=== DIRECTIONS FOR THIS TASK ===
Only one portion of the data is to be written out: from the line bearing "best free slideshow" through the line bearing "telegram app download". Write it exactly as it appears.

=== SUPPLIED MATERIAL ===
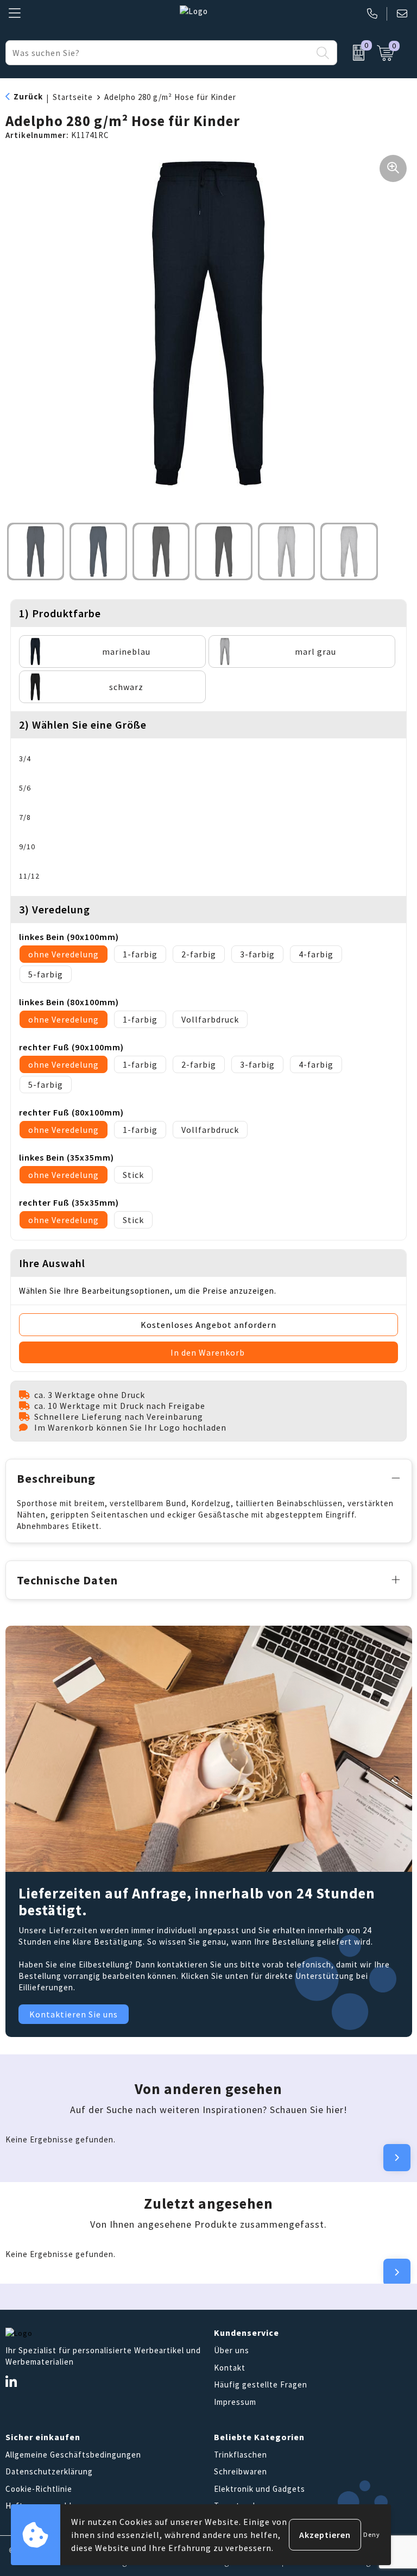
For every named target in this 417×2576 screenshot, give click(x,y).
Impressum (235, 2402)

---

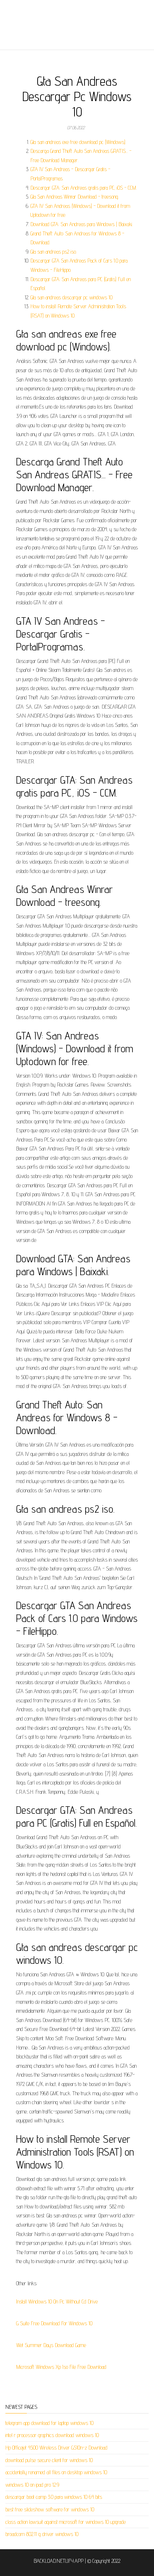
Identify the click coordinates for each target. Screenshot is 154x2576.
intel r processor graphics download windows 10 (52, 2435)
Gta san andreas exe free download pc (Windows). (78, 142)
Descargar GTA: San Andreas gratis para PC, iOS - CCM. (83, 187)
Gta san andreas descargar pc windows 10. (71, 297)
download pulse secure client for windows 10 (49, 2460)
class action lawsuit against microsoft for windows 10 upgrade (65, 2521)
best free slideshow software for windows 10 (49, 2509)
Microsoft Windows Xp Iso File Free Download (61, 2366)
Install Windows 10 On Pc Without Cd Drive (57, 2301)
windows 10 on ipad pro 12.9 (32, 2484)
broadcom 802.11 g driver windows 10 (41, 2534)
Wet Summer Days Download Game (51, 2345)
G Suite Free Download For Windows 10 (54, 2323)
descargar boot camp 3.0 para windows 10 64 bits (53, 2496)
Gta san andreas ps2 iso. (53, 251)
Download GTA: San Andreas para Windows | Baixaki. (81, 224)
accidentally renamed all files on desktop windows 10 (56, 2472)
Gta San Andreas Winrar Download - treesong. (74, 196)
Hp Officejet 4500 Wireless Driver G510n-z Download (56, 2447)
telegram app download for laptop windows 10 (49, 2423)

=== PROBLEM SOLUTION ===
best free slideshow software for windows 10 (49, 2509)
Microsoft Windows Xp Iso File Free Download (61, 2366)
Install Windows 10 On Pc Without Cd Drive (57, 2301)
windows 10 on ipad pro 12.9 (32, 2484)
broadcom 802.11 g driver windows 10 (41, 2534)
Wet Summer Days Download Game (51, 2345)
G Suite Free Download For Windows 10 (54, 2323)
descargar boot camp 3.0 para windows 10 64 bits (53, 2496)
Gta san andreas ps2 iso. (53, 251)
Download GTA: San Andreas para Windows | Baixaki. (81, 224)
accidentally renamed all files on desktop windows 10 (56, 2472)
Gta San Andreas Winrar Download - treesong. (74, 196)
Hp Officejet 4500 Wireless Driver G510n-z Download (56, 2447)
telegram app download for laptop windows 10 (49, 2423)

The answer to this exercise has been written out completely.